(Data to examine begins)

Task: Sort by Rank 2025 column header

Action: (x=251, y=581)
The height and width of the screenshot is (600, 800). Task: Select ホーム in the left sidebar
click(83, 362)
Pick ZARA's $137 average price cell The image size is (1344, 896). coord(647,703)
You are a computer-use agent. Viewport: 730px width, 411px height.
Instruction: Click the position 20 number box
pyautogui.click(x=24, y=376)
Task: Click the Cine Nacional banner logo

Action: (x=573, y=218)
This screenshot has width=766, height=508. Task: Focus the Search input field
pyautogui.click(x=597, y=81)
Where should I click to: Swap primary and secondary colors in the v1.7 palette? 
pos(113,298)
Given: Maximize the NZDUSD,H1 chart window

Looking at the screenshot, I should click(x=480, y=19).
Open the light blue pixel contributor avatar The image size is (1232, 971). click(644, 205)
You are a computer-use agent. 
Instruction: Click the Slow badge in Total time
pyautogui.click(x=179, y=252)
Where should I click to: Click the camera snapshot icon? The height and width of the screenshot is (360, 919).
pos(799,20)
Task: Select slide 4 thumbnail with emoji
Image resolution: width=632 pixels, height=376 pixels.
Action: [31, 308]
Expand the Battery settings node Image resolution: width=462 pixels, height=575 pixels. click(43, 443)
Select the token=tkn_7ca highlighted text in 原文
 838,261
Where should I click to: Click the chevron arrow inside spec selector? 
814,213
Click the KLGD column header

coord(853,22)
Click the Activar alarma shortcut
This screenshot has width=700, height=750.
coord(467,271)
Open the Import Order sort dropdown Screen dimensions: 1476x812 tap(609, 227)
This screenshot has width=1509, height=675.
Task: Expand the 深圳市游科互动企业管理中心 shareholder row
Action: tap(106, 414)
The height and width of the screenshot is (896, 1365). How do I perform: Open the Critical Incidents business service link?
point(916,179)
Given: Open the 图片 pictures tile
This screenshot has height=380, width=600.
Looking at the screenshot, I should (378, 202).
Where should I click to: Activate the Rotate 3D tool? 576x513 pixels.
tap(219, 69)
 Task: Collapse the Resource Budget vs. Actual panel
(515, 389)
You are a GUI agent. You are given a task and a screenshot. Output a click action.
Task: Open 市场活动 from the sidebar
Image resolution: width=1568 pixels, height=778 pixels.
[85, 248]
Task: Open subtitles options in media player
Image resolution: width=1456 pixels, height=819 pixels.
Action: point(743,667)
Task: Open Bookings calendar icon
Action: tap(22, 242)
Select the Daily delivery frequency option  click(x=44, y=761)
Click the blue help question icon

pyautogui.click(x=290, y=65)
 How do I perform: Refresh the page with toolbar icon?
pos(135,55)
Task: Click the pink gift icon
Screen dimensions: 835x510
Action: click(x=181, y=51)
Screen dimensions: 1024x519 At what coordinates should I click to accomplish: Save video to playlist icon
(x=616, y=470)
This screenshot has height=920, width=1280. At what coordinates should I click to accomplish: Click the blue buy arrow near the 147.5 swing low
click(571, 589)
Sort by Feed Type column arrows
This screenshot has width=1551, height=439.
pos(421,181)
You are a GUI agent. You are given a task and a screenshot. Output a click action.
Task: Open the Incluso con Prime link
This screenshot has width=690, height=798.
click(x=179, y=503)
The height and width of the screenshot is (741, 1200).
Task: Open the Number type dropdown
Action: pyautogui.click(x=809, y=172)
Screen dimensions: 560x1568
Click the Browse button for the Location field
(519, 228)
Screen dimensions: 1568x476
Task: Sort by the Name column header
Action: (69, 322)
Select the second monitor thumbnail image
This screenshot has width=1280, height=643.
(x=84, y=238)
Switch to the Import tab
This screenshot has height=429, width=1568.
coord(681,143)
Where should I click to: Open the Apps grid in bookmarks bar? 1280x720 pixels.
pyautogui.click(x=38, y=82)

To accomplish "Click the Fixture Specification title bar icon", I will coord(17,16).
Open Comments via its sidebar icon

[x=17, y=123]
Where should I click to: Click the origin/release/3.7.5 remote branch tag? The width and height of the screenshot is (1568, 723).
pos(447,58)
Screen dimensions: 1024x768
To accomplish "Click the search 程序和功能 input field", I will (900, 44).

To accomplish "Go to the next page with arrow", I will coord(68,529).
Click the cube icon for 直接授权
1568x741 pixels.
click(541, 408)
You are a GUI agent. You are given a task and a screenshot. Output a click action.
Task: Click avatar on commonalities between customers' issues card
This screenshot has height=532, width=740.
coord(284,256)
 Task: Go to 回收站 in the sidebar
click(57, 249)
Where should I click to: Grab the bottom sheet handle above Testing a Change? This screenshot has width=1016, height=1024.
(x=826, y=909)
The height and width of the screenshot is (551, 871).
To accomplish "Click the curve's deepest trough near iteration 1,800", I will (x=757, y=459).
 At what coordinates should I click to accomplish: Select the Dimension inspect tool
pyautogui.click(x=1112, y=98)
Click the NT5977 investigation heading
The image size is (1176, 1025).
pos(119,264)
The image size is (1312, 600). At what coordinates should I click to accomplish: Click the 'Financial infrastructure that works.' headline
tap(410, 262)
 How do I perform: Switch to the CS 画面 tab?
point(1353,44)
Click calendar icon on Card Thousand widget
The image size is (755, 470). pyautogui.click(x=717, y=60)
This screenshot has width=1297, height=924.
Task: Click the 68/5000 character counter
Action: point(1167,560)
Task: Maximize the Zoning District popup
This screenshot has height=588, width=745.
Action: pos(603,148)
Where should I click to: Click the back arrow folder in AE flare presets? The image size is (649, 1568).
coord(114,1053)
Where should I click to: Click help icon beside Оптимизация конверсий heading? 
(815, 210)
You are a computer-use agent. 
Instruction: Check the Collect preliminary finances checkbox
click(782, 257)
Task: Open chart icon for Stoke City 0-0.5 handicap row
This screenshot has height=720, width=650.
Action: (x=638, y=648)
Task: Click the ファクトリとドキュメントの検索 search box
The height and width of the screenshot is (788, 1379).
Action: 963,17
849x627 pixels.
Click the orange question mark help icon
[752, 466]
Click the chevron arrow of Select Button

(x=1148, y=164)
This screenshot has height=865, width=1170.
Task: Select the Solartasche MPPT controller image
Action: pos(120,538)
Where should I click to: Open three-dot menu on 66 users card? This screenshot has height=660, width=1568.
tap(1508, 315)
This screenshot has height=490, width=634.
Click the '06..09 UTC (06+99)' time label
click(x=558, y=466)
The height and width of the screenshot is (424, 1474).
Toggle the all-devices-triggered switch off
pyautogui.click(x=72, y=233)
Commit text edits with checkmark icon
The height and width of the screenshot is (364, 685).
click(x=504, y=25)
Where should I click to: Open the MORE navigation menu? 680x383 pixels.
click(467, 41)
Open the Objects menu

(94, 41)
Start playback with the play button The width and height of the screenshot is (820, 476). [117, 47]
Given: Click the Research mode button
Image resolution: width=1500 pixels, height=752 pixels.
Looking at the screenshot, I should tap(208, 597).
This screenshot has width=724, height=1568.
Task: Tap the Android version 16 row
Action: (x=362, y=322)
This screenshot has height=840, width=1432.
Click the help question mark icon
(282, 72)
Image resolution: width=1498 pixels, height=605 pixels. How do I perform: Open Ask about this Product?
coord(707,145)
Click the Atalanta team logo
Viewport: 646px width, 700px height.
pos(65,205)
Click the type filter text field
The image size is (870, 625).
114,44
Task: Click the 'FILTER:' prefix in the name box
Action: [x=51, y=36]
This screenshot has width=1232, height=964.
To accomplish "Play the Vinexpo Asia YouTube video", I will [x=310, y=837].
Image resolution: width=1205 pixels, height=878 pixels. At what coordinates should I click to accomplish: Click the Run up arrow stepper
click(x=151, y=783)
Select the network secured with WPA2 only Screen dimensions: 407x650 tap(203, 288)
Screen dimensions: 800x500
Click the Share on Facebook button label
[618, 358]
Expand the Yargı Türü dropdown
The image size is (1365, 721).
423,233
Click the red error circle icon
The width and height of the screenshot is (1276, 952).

(Data to examine ends)

* Problem description *
Please filter the data down to the lines containing the word "thumbnail".

* Result for this exercise *
Task: Select slide 4 thumbnail with emoji
Select the second monitor thumbnail image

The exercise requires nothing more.